Michael Steele
Michael Steele has served in a variety of prominent positions in public service and the private sector, including as Lieutenant Governor of Maryland and chairman of the Republican National Committee.
When Mr. Steele was elected Lieutenant Governor in 2003, he made history as the first African American elected to statewide office in Maryland. In that position, Mr. Steele’s priorities included reforming the state’s Minority Business Enterprise program, expanding economic development in the state, fostering cooperation between government and faith-based organizations to help those in need, and improving the quality of Maryland’s public education system.
While in office, Mr. Steele championed numerous initiatives to strengthen education, with a particular focus on ensuring that disadvantaged students were afforded a quality education and, with it, the opportunity to achieve their full academic potential. Towards that end, Mr. Steele advocated funding and implementation of a range of innovative educational reforms, and pushed for passage of the State’s historic charter school law. Mr. Steele also chaired the Governor’s Commission on Quality Education in Maryland, known as the “Steele Commission”. The Commission released its final report in September 2005, with 30 recommendations for a variety of school reforms, such as teacher certification changes, charter school reform, and reading and math pedagogical changes. The report also presented recommendations to help identify and recruit teachers for hard-to-find specialties—such as math, science, and special education—and teachers for hard-to-fill locations—such as inner city and rural areas.
Mr. Steele was elected chairman of the RNC in 2009. As chairman, Mr. Steele faced the daunting task of revitalizing a Republican Party that had suffered catastrophic defeats in prior election cycles. A self-described “Lincoln Republican,” Mr. Steele, the first African American to lead the GOP, energized previously neglected grass roots, built coalitions among a fragmented and embittered electorate, and helped craft a winning message. Mr. Steele’s transformation of the RNC and the party helped create one of the most dramatic electoral waves in U.S. history in 2010: 44.83 million voters turned out to cast ballots for GOP candidates for the U.S. House; that number remains, by a large margin, the highest turnout for either party in any midterm election in U.S. history. Approximately nine million more Republican voters went to the polls in 2010 than in the prior midterm, a stunning 25% increase that resulted in the biggest GOP gain of U.S. House seats since the 1930s, and the most state legislative seats won by Republicans since the 1920s.

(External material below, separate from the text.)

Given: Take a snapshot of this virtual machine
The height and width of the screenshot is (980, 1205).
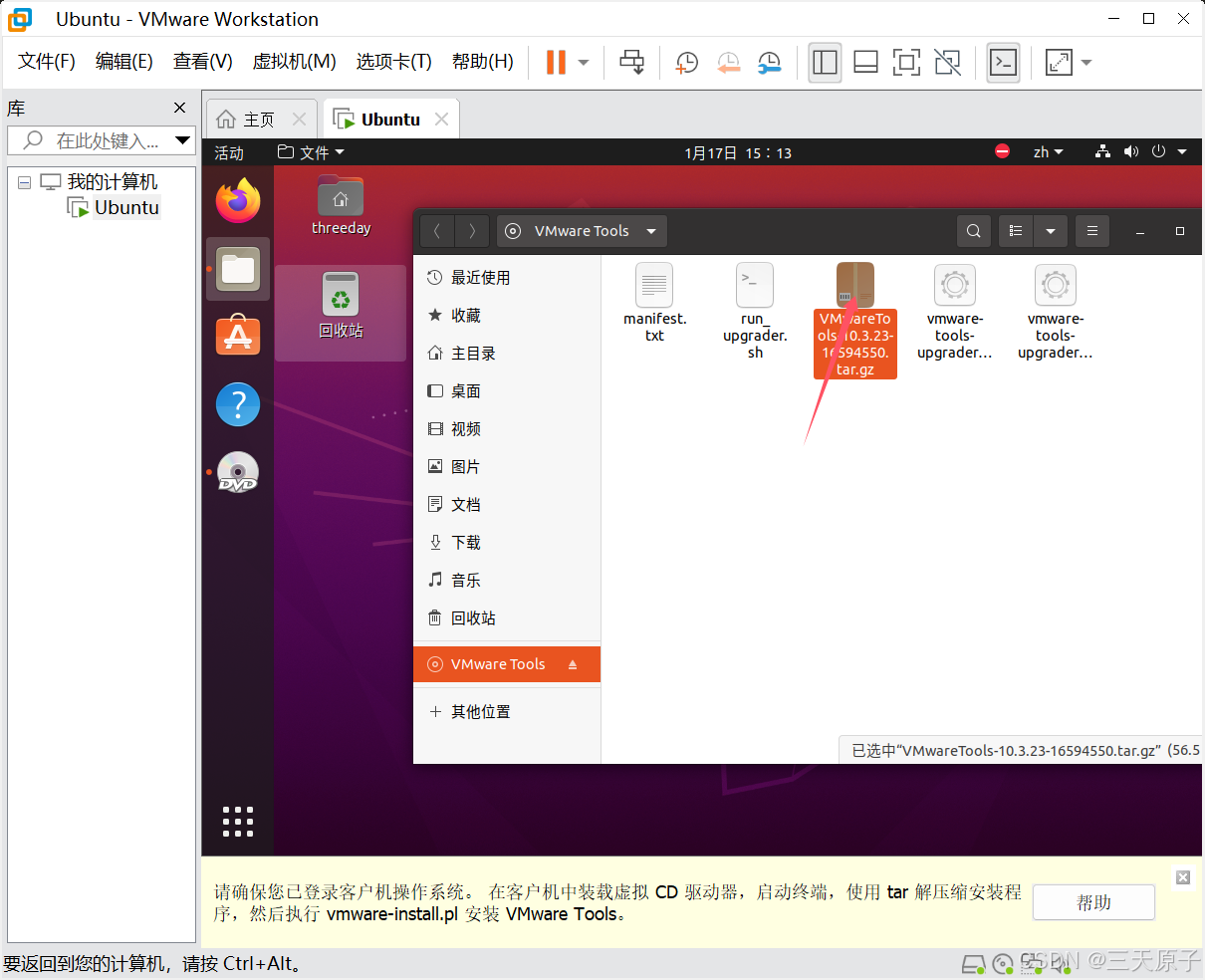Looking at the screenshot, I should pos(685,62).

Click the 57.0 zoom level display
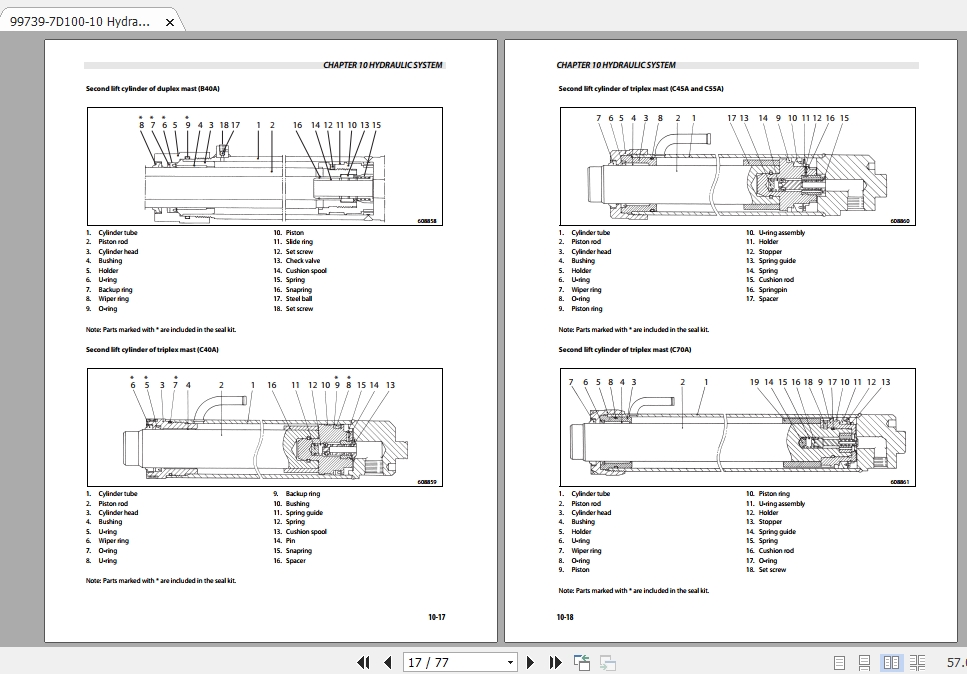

Mr. Steele’s ability as a communicator and commentator has been showcased through his current role as a political analyst for MSNBC. He has appeared on Meet the Press, Face the Nation, HBO’s Real Time with Bill Maher, Comedy Central’s The Colbert Report, and The Daily Show. In addition to his work in television, Mr. Steele can be heard each week on his radio program, Steele & Ungar on the POTUS Channel on SiriusXM.
Mr. Steele writings on law, business and politics have appeared in The Grio.com, The Root.com, BET.com, The Wall Street Journal, The Washington Times, Politico.com, Townhall.com, The Journal of International Security Affairs and Catholic University Law Review, among others.
Mr. Steele was born at Andrews Air Force Base in Prince George’s County, Maryland, and was raised in Washington, DC, where he graduated from Archbishop Carroll High School. Upon graduating from Johns Hopkins University (‘81), he entered the Order of St. Augustine to study for the priesthood. Mr. Steele, an attorney, is a graduate of Georgetown Law Center (’91), an Aspen Institute Rodel Fellow in Public Leadership, and a University of Chicago Institute of Politics Fellow.